As of Thursday (16 May), the government said that it had made “$1.4 billion in new spending commitments over the forward estimates” since the budget was announced.

Much of this additional spending was focused on targeted health initiatives.

Specifically for the business community, new funding promises included:

– The creation of a new Manufacturing Modernisation Fund, designed to support Australian manufacturers make the transition to digital technologies.
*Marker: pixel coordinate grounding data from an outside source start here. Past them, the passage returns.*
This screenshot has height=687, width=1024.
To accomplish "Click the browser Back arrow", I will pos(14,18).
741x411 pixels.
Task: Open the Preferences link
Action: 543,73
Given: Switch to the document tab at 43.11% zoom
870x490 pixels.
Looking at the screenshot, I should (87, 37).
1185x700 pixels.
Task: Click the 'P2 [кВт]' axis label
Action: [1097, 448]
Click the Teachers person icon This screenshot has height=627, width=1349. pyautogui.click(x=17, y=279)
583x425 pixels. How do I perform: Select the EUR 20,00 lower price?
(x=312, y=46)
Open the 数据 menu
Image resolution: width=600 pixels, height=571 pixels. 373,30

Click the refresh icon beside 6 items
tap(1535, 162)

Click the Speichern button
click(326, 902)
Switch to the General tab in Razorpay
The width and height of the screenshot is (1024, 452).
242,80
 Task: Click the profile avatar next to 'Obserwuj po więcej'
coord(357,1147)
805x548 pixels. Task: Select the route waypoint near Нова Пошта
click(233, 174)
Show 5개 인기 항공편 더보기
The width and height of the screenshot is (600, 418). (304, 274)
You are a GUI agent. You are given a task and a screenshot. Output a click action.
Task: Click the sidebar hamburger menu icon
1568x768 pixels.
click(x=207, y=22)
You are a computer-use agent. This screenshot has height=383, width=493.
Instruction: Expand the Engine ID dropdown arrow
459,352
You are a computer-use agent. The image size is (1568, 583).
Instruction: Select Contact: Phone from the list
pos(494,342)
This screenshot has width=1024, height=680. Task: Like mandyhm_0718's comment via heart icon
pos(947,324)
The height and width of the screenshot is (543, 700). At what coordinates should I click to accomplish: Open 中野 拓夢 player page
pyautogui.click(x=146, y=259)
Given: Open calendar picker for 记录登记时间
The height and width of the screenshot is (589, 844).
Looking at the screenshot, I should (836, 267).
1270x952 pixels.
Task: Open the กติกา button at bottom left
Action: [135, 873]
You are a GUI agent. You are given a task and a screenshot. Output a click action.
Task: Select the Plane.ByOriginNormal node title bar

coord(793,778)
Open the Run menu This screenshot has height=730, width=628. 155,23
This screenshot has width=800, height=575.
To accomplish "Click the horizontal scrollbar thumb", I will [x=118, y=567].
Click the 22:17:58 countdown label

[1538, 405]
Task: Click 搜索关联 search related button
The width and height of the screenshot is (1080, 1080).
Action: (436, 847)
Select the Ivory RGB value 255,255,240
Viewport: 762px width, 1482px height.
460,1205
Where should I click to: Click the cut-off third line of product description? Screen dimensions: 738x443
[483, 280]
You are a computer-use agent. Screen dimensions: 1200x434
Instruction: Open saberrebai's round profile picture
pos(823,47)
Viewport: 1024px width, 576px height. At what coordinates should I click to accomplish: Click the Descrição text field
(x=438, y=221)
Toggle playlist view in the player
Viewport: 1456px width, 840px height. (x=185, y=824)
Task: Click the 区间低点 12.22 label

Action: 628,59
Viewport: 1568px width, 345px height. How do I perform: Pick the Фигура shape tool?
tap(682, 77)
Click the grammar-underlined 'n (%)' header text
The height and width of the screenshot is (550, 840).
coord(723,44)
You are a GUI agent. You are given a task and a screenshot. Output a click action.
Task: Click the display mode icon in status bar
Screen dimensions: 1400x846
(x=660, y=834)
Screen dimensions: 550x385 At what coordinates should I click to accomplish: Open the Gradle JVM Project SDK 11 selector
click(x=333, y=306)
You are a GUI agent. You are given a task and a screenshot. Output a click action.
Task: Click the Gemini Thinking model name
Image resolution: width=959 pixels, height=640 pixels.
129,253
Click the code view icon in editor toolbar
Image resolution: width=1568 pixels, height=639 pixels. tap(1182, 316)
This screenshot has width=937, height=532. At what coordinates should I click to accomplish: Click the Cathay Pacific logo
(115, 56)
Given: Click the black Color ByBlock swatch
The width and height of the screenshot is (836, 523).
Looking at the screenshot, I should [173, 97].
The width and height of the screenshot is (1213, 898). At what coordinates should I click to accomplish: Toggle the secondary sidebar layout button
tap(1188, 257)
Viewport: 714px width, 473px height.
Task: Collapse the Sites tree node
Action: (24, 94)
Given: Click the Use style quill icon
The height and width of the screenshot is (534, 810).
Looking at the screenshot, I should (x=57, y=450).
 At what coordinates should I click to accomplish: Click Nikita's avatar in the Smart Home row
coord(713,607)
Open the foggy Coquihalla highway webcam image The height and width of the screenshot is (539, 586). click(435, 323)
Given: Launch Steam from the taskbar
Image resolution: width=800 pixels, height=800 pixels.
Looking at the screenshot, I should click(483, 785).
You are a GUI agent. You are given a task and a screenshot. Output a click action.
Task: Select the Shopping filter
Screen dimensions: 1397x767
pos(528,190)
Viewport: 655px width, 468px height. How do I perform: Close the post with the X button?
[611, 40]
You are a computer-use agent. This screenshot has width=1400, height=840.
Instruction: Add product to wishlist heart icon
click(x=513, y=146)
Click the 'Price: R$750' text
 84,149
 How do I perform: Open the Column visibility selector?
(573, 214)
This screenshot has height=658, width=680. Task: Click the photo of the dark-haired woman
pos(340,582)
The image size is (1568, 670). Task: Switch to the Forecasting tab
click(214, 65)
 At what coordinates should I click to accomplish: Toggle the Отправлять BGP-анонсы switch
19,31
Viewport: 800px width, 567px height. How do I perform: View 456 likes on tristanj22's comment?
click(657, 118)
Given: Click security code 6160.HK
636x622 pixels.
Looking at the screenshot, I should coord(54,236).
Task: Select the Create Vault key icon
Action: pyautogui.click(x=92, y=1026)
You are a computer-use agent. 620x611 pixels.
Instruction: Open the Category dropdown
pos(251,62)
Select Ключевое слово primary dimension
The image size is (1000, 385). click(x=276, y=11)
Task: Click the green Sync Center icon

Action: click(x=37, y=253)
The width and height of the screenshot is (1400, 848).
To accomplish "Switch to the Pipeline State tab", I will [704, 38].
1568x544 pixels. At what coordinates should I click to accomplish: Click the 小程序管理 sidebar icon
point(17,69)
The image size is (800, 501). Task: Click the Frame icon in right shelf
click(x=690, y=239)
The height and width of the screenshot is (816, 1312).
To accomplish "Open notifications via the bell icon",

The fund would reportedly launch with an initial injection of $50 million.

– $3.5 million in funding for the emerging space industry, and $900,000 to “explore Australia’s growing readiness in launch capability”.

– A $75 million commitment for “new mid-career checks” for women, aimed at helping women return to the workforce after having children.

– Millions of dollars in additional funding aimed at increasing employment opportunities for indigenous Australians.

– Additional commitments on specific infrastructure projects, such as transport links in Melbourne and upgrades on the Hume Freeway.

– A further $15 million to create five additional Regional Study Hubs – a scheme designed to support university students to remain in their local communities rather than move to major towns and cities.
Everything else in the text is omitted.